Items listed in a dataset
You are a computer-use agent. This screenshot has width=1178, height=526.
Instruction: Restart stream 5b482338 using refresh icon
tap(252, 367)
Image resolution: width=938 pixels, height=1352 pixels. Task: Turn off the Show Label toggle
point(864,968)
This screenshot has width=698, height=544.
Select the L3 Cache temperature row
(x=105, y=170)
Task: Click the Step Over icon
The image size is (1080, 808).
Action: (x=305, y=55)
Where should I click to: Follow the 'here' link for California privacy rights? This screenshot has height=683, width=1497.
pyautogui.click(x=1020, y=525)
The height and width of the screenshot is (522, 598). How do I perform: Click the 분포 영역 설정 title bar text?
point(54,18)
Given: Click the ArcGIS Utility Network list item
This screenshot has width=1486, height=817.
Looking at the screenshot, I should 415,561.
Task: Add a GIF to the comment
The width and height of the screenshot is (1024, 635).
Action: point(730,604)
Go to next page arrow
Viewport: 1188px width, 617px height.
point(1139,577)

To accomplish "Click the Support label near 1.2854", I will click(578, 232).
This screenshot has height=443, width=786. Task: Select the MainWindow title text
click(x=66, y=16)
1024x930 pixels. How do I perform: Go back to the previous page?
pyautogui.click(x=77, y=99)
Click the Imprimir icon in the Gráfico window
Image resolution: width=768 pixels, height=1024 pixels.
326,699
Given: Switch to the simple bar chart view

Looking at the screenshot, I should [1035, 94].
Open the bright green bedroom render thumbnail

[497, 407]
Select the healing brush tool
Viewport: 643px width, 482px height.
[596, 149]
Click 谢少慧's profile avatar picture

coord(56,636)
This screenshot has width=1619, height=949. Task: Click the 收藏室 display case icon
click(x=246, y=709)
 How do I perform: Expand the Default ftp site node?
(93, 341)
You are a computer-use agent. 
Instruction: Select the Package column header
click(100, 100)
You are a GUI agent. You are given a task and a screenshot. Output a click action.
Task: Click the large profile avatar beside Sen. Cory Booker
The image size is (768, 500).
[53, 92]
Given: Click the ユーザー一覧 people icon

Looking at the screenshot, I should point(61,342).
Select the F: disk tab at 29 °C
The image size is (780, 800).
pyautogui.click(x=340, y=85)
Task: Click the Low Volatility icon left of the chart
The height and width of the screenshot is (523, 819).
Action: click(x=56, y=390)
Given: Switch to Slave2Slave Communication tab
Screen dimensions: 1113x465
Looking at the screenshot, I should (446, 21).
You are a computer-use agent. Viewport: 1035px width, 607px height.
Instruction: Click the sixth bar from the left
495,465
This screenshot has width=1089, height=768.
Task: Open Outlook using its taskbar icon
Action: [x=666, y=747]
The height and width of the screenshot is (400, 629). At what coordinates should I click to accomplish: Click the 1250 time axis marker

Given request -
Lay out every line of the listing above as a Markdown table with the columns "No." and "Line", skipping blank lines. Number the rows in order starting from 1.

Exercise response -
| No. | Line |
|---|---|
| 1 | You are a computer-use agent. This screenshot has width=1178, height=526. |
| 2 | Instruction: Restart stream 5b482338 using refresh icon |
| 3 | tap(252, 367) |
| 4 | Image resolution: width=938 pixels, height=1352 pixels. Task: Turn off the Show Label toggle |
| 5 | point(864,968) |
| 6 | This screenshot has width=698, height=544. |
| 7 | Select the L3 Cache temperature row |
| 8 | (x=105, y=170) |
| 9 | Task: Click the Step Over icon |
| 10 | The image size is (1080, 808). |
| 11 | Action: (x=305, y=55) |
| 12 | Where should I click to: Follow the 'here' link for California privacy rights? This screenshot has height=683, width=1497. |
| 13 | pyautogui.click(x=1020, y=525) |
| 14 | The height and width of the screenshot is (522, 598). How do I perform: Click the 분포 영역 설정 title bar text? |
| 15 | point(54,18) |
| 16 | Given: Click the ArcGIS Utility Network list item |
| 17 | This screenshot has width=1486, height=817. |
| 18 | Looking at the screenshot, I should 415,561. |
| 19 | Task: Add a GIF to the comment |
| 20 | The width and height of the screenshot is (1024, 635). |
| 21 | Action: point(730,604) |
| 22 | Go to next page arrow |
| 23 | Viewport: 1188px width, 617px height. |
| 24 | point(1139,577) |
| 25 | To accomplish "Click the Support label near 1.2854", I will click(578, 232). |
| 26 | This screenshot has height=443, width=786. Task: Select the MainWindow title text |
| 27 | click(x=66, y=16) |
| 28 | 1024x930 pixels. How do I perform: Go back to the previous page? |
| 29 | pyautogui.click(x=77, y=99) |
| 30 | Click the Imprimir icon in the Gráfico window |
| 31 | Image resolution: width=768 pixels, height=1024 pixels. |
| 32 | 326,699 |
| 33 | Given: Switch to the simple bar chart view |
| 34 | Looking at the screenshot, I should [1035, 94]. |
| 35 | Open the bright green bedroom render thumbnail |
| 36 | [497, 407] |
| 37 | Select the healing brush tool |
| 38 | Viewport: 643px width, 482px height. |
| 39 | [596, 149] |
| 40 | Click 谢少慧's profile avatar picture |
| 41 | coord(56,636) |
| 42 | This screenshot has width=1619, height=949. Task: Click the 收藏室 display case icon |
| 43 | click(x=246, y=709) |
| 44 |  How do I perform: Expand the Default ftp site node? |
| 45 | (93, 341) |
| 46 | You are a computer-use agent.  |
| 47 | Instruction: Select the Package column header |
| 48 | click(100, 100) |
| 49 | You are a GUI agent. You are given a task and a screenshot. Output a click action. |
| 50 | Task: Click the large profile avatar beside Sen. Cory Booker |
| 51 | The image size is (768, 500). |
| 52 | [53, 92] |
| 53 | Given: Click the ユーザー一覧 people icon |
| 54 | Looking at the screenshot, I should point(61,342). |
| 55 | Select the F: disk tab at 29 °C |
| 56 | The image size is (780, 800). |
| 57 | pyautogui.click(x=340, y=85) |
| 58 | Task: Click the Low Volatility icon left of the chart |
| 59 | The height and width of the screenshot is (523, 819). |
| 60 | Action: click(x=56, y=390) |
| 61 | Given: Switch to Slave2Slave Communication tab |
| 62 | Screen dimensions: 1113x465 |
| 63 | Looking at the screenshot, I should (446, 21). |
| 64 | You are a computer-use agent. Viewport: 1035px width, 607px height. |
| 65 | Instruction: Click the sixth bar from the left |
| 66 | 495,465 |
| 67 | This screenshot has width=1089, height=768. |
| 68 | Task: Open Outlook using its taskbar icon |
| 69 | Action: [x=666, y=747] |
| 70 | The height and width of the screenshot is (400, 629). At what coordinates should I click to accomplish: Click the 1250 time axis marker |